[start]
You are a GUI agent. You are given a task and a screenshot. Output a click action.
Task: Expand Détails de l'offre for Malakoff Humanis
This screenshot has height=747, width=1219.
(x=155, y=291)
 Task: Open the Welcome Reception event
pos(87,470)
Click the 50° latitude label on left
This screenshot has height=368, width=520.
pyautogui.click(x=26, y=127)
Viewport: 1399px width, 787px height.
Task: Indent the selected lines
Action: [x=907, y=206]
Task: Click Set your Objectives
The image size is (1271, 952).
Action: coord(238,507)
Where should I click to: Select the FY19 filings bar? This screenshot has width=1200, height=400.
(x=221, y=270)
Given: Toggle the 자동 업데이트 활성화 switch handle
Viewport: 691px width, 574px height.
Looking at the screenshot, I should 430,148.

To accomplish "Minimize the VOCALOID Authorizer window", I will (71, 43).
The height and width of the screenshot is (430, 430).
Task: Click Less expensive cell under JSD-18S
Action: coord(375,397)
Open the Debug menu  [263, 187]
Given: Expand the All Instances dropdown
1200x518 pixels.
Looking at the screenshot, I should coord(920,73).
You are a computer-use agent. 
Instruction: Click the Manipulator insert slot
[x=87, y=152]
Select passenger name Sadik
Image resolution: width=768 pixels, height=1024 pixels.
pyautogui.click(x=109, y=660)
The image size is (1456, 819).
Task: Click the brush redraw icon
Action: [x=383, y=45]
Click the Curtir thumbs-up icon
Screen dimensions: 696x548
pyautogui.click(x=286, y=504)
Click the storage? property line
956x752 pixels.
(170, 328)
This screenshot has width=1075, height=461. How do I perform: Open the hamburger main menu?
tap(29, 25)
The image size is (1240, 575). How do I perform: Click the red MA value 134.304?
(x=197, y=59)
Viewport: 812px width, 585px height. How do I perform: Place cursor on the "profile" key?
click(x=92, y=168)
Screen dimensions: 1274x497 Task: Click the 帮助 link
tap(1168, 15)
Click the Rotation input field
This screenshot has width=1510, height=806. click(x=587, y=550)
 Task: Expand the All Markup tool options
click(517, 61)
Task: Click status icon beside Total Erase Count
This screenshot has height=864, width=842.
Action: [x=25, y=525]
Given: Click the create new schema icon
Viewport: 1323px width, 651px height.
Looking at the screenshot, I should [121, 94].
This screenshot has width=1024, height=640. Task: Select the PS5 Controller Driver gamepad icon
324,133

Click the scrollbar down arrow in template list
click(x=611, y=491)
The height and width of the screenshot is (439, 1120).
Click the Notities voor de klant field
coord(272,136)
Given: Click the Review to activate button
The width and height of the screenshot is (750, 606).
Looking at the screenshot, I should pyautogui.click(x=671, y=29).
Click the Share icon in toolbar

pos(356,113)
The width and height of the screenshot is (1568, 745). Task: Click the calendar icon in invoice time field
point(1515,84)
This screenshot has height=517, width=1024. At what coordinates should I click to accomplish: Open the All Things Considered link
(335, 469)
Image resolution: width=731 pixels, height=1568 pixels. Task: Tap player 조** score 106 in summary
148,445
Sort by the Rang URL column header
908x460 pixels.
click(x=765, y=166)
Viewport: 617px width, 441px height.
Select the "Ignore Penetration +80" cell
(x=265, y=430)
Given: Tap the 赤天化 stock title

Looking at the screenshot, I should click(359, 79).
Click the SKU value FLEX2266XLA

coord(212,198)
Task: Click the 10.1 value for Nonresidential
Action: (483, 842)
[end]
> **PROMPT**: Print all of the material above again, line for line and without alteration.

> **OUTPUT BELOW**:
You are a GUI agent. You are given a task and a screenshot. Output a click action.
Task: Expand Détails de l'offre for Malakoff Humanis
This screenshot has height=747, width=1219.
(x=155, y=291)
 Task: Open the Welcome Reception event
pos(87,470)
Click the 50° latitude label on left
This screenshot has height=368, width=520.
pyautogui.click(x=26, y=127)
Viewport: 1399px width, 787px height.
Task: Indent the selected lines
Action: [x=907, y=206]
Task: Click Set your Objectives
The image size is (1271, 952).
Action: coord(238,507)
Where should I click to: Select the FY19 filings bar? This screenshot has width=1200, height=400.
(x=221, y=270)
Given: Toggle the 자동 업데이트 활성화 switch handle
Viewport: 691px width, 574px height.
Looking at the screenshot, I should 430,148.

To accomplish "Minimize the VOCALOID Authorizer window", I will (71, 43).
The height and width of the screenshot is (430, 430).
Task: Click Less expensive cell under JSD-18S
Action: coord(375,397)
Open the Debug menu  [263, 187]
Given: Expand the All Instances dropdown
1200x518 pixels.
Looking at the screenshot, I should coord(920,73).
You are a computer-use agent. 
Instruction: Click the Manipulator insert slot
[x=87, y=152]
Select passenger name Sadik
Image resolution: width=768 pixels, height=1024 pixels.
pyautogui.click(x=109, y=660)
The image size is (1456, 819).
Task: Click the brush redraw icon
Action: [x=383, y=45]
Click the Curtir thumbs-up icon
Screen dimensions: 696x548
pyautogui.click(x=286, y=504)
Click the storage? property line
956x752 pixels.
(170, 328)
This screenshot has width=1075, height=461. How do I perform: Open the hamburger main menu?
tap(29, 25)
The image size is (1240, 575). How do I perform: Click the red MA value 134.304?
(x=197, y=59)
Viewport: 812px width, 585px height. How do I perform: Place cursor on the "profile" key?
click(x=92, y=168)
Screen dimensions: 1274x497 Task: Click the 帮助 link
tap(1168, 15)
Click the Rotation input field
This screenshot has width=1510, height=806. click(x=587, y=550)
 Task: Expand the All Markup tool options
click(517, 61)
Task: Click status icon beside Total Erase Count
This screenshot has height=864, width=842.
Action: [x=25, y=525]
Given: Click the create new schema icon
Viewport: 1323px width, 651px height.
Looking at the screenshot, I should [121, 94].
This screenshot has width=1024, height=640. Task: Select the PS5 Controller Driver gamepad icon
324,133

Click the scrollbar down arrow in template list
click(x=611, y=491)
The height and width of the screenshot is (439, 1120).
Click the Notities voor de klant field
coord(272,136)
Given: Click the Review to activate button
The width and height of the screenshot is (750, 606).
Looking at the screenshot, I should pyautogui.click(x=671, y=29).
Click the Share icon in toolbar

pos(356,113)
The width and height of the screenshot is (1568, 745). Task: Click the calendar icon in invoice time field
point(1515,84)
This screenshot has height=517, width=1024. At what coordinates should I click to accomplish: Open the All Things Considered link
(335, 469)
Image resolution: width=731 pixels, height=1568 pixels. Task: Tap player 조** score 106 in summary
148,445
Sort by the Rang URL column header
908x460 pixels.
click(x=765, y=166)
Viewport: 617px width, 441px height.
Select the "Ignore Penetration +80" cell
(x=265, y=430)
Given: Tap the 赤天化 stock title

Looking at the screenshot, I should click(359, 79).
Click the SKU value FLEX2266XLA

coord(212,198)
Task: Click the 10.1 value for Nonresidential
Action: (483, 842)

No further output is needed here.